Public spending is needed to green the economy and repair public services. But the chancellor plans £100bn in cuts
Sir Rod Stewart is a Tory who backed Boris Johnson in 2019. So it was a surprise to hear the 78-year-old singer, when asked about recent strikes by NHS workers over pay, telling Sky News this week that he was on the nurses’ side not the Conservatives’. “I personally have been a Tory for a long time, but I think this government should stand down now and give the Labour party a go at it. Because this is heartbreaking for the nurses. In all my years of living in this country, I’ve never seen it so bad.”
Polling suggests this is a widely held sentiment. The country is in a mess and everyone but ministers can see it. It is not “declinist” to say so. The government bears the bulk of the responsibility for failing to keep the trains running, the classrooms open or the emergency wards working. Public sector workers are fed up seeing their wages fall behind the cost of living. They have every right to feel aggrieved. Private sector industrial disputes are being sensibly settled – with pay awards outstripping those in the public sector. Yet the government doesn’t seem bothered about resolving industrial disputes.

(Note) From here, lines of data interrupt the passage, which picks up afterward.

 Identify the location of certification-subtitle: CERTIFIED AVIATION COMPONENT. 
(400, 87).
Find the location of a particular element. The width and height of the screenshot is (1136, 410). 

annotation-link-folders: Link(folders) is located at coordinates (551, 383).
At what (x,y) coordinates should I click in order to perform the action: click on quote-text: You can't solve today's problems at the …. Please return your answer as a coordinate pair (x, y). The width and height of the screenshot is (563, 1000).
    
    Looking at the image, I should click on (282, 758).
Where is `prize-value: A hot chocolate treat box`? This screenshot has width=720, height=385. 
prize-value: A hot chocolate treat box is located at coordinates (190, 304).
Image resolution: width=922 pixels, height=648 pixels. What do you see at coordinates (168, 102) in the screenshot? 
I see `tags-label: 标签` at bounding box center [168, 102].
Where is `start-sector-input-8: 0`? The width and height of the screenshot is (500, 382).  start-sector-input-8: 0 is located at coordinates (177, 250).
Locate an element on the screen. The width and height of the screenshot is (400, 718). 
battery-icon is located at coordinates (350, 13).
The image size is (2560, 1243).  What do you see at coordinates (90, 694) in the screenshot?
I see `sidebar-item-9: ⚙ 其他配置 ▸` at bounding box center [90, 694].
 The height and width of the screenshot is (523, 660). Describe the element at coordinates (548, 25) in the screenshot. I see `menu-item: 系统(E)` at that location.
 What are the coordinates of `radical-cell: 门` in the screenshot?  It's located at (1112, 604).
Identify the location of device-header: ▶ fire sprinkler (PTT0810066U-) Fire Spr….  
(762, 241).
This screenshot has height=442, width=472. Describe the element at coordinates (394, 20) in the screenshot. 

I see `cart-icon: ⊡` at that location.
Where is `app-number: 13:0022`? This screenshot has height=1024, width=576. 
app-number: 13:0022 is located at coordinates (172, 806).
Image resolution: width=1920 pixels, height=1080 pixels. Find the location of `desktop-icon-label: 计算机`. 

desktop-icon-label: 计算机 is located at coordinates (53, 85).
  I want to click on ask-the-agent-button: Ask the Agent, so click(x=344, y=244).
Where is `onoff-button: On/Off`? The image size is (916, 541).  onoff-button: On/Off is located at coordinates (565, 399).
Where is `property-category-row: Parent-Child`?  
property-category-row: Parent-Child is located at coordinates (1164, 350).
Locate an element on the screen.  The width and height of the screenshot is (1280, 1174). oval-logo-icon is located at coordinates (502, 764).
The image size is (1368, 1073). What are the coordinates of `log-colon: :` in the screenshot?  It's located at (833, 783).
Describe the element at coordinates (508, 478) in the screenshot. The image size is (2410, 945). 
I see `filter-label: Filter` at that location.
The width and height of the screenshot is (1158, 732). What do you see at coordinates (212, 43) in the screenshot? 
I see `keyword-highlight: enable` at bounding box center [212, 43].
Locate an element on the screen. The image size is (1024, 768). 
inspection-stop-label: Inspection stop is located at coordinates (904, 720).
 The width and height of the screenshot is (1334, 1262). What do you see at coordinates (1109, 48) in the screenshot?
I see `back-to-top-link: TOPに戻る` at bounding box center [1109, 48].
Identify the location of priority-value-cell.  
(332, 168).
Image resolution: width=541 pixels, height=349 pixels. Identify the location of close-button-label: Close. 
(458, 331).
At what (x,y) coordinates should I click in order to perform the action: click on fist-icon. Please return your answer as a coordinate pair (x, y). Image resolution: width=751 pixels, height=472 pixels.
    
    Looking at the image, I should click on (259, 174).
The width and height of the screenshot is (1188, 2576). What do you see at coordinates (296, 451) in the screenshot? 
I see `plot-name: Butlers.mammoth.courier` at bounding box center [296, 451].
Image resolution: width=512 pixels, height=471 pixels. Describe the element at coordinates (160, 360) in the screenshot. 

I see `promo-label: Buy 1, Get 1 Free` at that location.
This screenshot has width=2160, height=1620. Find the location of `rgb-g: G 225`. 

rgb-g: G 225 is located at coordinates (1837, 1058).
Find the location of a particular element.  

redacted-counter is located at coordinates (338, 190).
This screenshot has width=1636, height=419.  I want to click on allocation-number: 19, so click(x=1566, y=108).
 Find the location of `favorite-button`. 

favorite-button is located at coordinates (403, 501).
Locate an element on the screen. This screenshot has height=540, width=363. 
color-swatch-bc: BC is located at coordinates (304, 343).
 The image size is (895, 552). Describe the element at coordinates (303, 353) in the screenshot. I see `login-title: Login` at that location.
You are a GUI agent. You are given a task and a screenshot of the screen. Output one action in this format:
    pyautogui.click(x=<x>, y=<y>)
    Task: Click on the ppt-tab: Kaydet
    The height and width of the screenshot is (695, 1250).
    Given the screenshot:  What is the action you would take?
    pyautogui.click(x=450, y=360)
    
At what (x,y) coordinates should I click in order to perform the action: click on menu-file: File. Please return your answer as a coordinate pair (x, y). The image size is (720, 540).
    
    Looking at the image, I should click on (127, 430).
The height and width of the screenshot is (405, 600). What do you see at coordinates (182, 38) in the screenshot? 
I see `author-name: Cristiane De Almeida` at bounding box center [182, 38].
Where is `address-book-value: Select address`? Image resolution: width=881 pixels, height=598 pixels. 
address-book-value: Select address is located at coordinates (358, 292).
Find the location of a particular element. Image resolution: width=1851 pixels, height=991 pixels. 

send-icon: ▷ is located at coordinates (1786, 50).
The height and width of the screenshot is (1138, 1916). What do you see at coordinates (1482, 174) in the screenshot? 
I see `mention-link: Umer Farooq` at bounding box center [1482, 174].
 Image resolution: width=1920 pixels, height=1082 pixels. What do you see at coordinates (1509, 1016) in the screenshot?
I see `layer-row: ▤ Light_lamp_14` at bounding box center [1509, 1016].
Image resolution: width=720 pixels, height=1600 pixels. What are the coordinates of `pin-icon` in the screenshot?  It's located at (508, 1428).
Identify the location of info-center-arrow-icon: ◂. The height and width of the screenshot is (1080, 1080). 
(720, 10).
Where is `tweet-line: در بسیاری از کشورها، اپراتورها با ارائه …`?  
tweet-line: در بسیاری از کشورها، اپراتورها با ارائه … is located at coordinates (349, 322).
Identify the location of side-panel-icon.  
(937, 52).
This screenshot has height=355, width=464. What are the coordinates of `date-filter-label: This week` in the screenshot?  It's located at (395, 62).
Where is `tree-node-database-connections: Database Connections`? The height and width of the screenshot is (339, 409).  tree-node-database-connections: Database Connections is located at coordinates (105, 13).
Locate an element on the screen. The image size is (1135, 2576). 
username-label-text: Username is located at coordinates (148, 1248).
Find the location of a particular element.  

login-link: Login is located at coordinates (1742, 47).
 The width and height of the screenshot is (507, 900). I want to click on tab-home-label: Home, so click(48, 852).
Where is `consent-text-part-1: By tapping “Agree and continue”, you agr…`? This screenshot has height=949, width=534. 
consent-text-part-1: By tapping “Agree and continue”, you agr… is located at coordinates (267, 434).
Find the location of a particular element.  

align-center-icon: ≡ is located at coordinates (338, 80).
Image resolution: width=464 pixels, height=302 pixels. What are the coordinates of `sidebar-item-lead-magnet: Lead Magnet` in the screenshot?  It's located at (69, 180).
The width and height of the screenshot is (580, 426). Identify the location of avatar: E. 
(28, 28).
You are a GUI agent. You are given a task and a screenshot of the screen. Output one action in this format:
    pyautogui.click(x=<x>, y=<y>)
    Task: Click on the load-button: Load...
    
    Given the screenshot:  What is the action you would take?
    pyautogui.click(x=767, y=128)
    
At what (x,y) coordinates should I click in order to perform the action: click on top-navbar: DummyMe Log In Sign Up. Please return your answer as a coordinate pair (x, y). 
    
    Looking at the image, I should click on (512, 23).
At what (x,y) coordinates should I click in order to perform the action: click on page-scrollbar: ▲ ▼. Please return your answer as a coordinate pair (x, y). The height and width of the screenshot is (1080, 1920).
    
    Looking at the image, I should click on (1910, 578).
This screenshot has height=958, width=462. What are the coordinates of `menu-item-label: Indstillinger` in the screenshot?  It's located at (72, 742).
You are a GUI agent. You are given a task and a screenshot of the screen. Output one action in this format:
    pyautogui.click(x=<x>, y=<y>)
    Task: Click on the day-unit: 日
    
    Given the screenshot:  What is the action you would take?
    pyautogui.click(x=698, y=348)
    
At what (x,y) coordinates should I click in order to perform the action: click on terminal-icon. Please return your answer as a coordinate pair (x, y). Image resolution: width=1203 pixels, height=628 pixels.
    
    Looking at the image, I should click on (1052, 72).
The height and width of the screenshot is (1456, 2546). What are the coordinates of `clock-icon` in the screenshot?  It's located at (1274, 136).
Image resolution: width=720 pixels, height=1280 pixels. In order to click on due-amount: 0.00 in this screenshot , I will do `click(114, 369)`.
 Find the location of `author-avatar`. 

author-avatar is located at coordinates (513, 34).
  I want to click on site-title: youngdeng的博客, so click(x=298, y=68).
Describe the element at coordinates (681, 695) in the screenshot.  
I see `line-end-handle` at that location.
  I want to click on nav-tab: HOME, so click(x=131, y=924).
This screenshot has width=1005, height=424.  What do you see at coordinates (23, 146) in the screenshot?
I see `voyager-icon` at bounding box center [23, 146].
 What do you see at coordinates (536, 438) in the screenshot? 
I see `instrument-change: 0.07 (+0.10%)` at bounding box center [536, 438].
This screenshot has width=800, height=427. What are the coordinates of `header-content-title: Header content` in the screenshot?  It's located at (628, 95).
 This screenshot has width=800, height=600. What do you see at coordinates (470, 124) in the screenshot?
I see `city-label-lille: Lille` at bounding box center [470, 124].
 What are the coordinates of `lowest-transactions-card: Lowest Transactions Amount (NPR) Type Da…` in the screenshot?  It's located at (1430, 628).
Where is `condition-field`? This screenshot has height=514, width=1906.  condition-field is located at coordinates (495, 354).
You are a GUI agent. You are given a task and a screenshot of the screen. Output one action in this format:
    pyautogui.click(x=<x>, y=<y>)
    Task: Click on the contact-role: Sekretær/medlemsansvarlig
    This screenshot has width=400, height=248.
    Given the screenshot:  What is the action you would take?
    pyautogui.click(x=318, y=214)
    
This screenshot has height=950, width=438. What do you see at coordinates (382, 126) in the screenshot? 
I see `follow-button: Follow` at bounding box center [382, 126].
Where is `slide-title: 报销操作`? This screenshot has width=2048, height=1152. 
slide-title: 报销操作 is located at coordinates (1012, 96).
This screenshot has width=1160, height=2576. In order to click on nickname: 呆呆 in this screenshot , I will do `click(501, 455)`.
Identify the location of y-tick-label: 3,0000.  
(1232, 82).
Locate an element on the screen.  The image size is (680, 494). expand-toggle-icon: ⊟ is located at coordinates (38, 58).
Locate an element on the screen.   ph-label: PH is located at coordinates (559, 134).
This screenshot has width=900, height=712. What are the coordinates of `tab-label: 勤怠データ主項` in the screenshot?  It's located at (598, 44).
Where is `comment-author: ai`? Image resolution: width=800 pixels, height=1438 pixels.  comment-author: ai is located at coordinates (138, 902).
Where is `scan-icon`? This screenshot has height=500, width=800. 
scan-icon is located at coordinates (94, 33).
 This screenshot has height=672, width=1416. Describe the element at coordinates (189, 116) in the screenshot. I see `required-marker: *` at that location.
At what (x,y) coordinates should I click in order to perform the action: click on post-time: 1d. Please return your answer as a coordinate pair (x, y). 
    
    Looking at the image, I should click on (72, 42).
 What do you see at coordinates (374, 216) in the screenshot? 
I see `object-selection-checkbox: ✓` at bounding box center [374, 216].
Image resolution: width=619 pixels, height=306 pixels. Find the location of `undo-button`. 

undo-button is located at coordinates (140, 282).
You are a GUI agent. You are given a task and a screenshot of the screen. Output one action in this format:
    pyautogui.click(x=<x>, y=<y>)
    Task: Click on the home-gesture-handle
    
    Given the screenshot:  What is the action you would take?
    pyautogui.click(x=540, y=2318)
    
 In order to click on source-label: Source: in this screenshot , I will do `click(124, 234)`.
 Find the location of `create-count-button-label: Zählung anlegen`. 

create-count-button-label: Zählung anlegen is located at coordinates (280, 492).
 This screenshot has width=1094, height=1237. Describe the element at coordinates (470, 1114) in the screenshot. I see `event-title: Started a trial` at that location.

The running down of the public sector was a policy choice. In the decade before Covid struck, and in the name of sound money, Conservative chancellors cut annual public spending, as a proportion of GDP, from 46% to 39%. Austerity left the country underprepared when the pandemic hit. The effects of this are still being felt. Weekly deaths have reached the highest level for two years, with doctors warning that “dangerous” waits for emergency treatment are killing hundreds of people.
Jeremy Hunt, the chancellor, didn’t want to talk about the past on Friday. A cabinet minister for a decade, he wanted to focus on the distant future, not present-day failures. Instead of explaining how ministers would work to avoid falls in real incomes and rising unemployment, Mr Hunt offered himself up as a “tech bro” ready to turn the “UK into the world’s next Silicon Valley”, with a plan “made possible by Brexit”. This is old wine in new bottles. The idea that the British economy is an entrepreneurial success story compared with sclerotic European ones has been a founding Brexiter myth that Mr Hunt’s speech married to a notion of a British genius for innovation.
Mr Hunt’s plan for growth won’t work because it relies on a “restraint on spending”. For evidence just look at the warning this week from Dame Kate Bingham, the former vaccines tsar, that the UK’s hopes of becoming a science superpower are being dashed by Treasury penny-pinching over research subsidies. Yet the UK public debt ratio is lower than in many G7 countries. The government won’t spend despite the US, the EU and China using the state to build up green technology leads. Labour’s Ed Miliband is right to argue that Britain needs a proper industrial policy and a determination to put workers’ rights at the heart of it.
In the next two years, £100bn is being cut from government spending – money that should be used to repair public services, and save lives and livelihoods. Britain needs a balanced economy – one that manages both unemployment and inflation – not a balanced budget. Mr Hunt, however, wants one of the key issues at the next election to be about how to close the deficit. The choice he wants Labour to face is either to slash spending like the Tories; or to raise taxes and risk Conservative attacks over redistribution; or to slow the pace of cuts, which can be framed as profligacy. But in tough times, Labour can dictate the terms of political debate – as the support from Sir Rod shows. The opposition should shape the argument to remain on the right side of it.